In the entries below, find every line holding the string "computer" and collect it.

::: Dataset

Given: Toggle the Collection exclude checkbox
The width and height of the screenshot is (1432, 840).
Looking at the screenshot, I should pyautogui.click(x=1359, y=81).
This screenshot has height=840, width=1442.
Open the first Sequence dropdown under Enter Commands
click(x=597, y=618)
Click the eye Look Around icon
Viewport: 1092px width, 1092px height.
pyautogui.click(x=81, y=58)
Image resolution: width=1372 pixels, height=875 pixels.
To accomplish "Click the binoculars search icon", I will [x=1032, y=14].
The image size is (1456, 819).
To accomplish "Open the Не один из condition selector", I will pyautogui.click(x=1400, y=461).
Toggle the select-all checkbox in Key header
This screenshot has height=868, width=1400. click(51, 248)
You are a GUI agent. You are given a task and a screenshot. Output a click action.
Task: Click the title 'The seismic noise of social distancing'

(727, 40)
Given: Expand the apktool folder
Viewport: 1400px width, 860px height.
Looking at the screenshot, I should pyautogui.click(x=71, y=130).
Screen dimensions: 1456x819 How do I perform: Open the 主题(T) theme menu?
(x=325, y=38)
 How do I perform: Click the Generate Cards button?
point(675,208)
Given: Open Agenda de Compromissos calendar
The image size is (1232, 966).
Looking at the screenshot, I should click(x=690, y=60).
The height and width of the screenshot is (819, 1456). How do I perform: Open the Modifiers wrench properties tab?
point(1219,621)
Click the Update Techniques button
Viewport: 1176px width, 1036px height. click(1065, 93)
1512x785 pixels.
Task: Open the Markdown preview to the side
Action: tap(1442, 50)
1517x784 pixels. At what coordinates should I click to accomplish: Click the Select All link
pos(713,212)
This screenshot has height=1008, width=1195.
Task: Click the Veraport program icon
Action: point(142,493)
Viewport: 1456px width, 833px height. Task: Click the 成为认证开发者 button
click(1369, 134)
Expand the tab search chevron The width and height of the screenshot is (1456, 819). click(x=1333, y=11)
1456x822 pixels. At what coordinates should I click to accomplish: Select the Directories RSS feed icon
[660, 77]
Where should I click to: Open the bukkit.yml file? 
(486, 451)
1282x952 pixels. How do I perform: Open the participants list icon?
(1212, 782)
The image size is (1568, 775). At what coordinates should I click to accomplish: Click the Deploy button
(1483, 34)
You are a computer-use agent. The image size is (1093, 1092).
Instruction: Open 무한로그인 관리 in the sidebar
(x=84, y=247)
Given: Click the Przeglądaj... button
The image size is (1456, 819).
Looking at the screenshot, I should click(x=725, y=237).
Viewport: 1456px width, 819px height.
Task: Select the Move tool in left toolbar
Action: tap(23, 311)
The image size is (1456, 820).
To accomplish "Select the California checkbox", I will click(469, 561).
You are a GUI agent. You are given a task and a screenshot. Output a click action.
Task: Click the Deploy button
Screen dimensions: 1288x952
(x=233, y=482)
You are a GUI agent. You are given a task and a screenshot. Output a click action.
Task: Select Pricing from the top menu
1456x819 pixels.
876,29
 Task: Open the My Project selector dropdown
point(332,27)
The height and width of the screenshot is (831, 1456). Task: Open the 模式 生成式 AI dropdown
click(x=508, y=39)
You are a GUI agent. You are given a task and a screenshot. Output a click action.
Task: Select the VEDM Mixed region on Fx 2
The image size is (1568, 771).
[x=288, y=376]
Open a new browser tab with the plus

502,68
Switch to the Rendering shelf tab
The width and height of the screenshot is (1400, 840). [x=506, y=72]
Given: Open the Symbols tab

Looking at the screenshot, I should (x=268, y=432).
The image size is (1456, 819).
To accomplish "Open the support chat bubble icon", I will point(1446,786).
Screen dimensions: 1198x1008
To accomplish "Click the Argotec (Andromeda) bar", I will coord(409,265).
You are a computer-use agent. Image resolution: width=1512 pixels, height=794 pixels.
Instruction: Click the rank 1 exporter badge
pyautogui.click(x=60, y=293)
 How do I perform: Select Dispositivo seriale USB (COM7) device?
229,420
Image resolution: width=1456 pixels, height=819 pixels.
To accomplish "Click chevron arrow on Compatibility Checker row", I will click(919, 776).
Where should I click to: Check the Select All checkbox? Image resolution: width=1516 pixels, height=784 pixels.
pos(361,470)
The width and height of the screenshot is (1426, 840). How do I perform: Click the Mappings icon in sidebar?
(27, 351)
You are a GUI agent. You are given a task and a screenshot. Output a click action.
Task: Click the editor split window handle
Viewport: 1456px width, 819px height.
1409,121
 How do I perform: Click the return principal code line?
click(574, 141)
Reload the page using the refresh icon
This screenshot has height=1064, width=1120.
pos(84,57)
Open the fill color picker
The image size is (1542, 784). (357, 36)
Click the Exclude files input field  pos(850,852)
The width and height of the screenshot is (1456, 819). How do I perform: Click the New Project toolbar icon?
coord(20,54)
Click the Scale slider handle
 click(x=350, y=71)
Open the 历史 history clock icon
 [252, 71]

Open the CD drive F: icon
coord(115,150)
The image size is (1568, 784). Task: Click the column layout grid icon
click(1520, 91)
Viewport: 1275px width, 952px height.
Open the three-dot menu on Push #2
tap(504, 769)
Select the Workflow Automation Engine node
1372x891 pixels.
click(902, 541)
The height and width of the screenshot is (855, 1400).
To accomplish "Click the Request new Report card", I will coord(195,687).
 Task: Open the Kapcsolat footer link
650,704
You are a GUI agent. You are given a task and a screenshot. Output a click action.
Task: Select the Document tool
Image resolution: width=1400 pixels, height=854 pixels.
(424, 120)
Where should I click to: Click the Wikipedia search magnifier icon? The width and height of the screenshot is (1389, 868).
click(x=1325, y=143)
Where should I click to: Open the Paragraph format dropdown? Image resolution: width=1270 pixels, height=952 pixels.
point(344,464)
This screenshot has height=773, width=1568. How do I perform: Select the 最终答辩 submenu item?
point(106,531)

::::::

■ **Exercise output**
You are a computer-use agent. The image size is (1093, 1092).
You are a computer-use agent. Image resolution: width=1512 pixels, height=794 pixels.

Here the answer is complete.